Belum sempat Hasna menjawab. Danang sudah berada di atas tubuhnya, dengan beringas ia menyalurkan hasratnya kepada Hasna wanita yang sedang terbaring lemah di tempat tidur.

Danang tidak peduli walaupun Hasna merintih kesakitan, sebelum ia puas lelaki itu terus melancarkan aksinya, sampai-sampai wanita itu terkapar tak berdaya.

Hasna hanya bisa menangis dalam diam, ia tak kuasa melawan.

Setiap hari siksaan demi siksaan di terima demi mempertahankan rumah tangganya, Hasna bukan tidak mau melepaskan lelaki bajingan itu, tetapi ia tidak ingin nasib anaknya serupa dengannya. Wanita itu mempunyai masa lalu yang kelam.

Karena perceraian orang tuanya, Hasna harus tinggal bersama paman dan bibinya. Karena setelah mereka bercerai Ibunya Hasna pergi merantau, sedangkan Ayahnya menikah lagi dan mempunyai keluarga baru pada akhirnya meninggalkan Hasna. Sejak perceraian kedua orang tuanya Hasna di titipkan kepada paman dan bibinya.

Paman dan Bibi Hasna memperlakukan Hanna seperti pembantu bahkan tak jarang ia mendapatkan penyiksaan dari bibinya. Yang lebih mengenaskan Hasna dilecehkan oleh pamannya sendiri.

Maka dari itu Hasna bertekad akan selalu mempertahankan rumah tangganya.
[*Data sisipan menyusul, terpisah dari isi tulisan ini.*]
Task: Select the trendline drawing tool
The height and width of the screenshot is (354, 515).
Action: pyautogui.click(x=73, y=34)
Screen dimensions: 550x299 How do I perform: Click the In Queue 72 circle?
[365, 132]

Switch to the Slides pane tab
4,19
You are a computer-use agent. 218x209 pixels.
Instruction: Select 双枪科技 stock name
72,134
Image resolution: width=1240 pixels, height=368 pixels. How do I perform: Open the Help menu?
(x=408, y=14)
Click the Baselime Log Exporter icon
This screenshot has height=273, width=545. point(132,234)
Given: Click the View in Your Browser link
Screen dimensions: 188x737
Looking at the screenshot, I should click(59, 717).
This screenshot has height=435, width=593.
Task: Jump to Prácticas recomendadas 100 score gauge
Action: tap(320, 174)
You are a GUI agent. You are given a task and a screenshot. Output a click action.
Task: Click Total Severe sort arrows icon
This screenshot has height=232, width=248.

"Hasna, mana makanannya!" teriak Danang.

"Iya sebentar. Mas!"

Hasna tergopoh-gopoh dari dapur, membawa nasi goreng yang masih mengepul. Karena jalannya terburu-buru wanita itu tersandung, nasi goreng itu tumpah mengenai tangan suaminya.

"Astaga! Kamu bisa kerja gak sih!"

"Dasar wanita sia***!

"Gak becus!"

Rentetan caci maki keluar dari mulut Danang, semua itu sudah terbiasa di dengar oleh Hasna.

"Sini, kamu." Danang menarik lengan Hasna dengan kasar.

"Ampun, Mas."

Danang mendorong Hasna hingga tersungkur ke lantai, ia melepaskan ikat pinggang. Lalu melayangkannya ke tubuh Hasna.

Wanita 25 tahun itu hanya bisa terisak menahan rasa sakit akibat cambukan dari suaminya. Ia menggigit bibir bawah agar suaranya tidak keluar. Hasna tidak ingin anaknya mendengar jeritannya.

***

Hidup Hasna sepenuhnya bergantung kepada Danang, makanya ia selalu berusaha mempertahankan pernikahannya agar anaknya bisa sekolah tinggi dan hidup enak. Ia tidak ingin anaknya sengsara.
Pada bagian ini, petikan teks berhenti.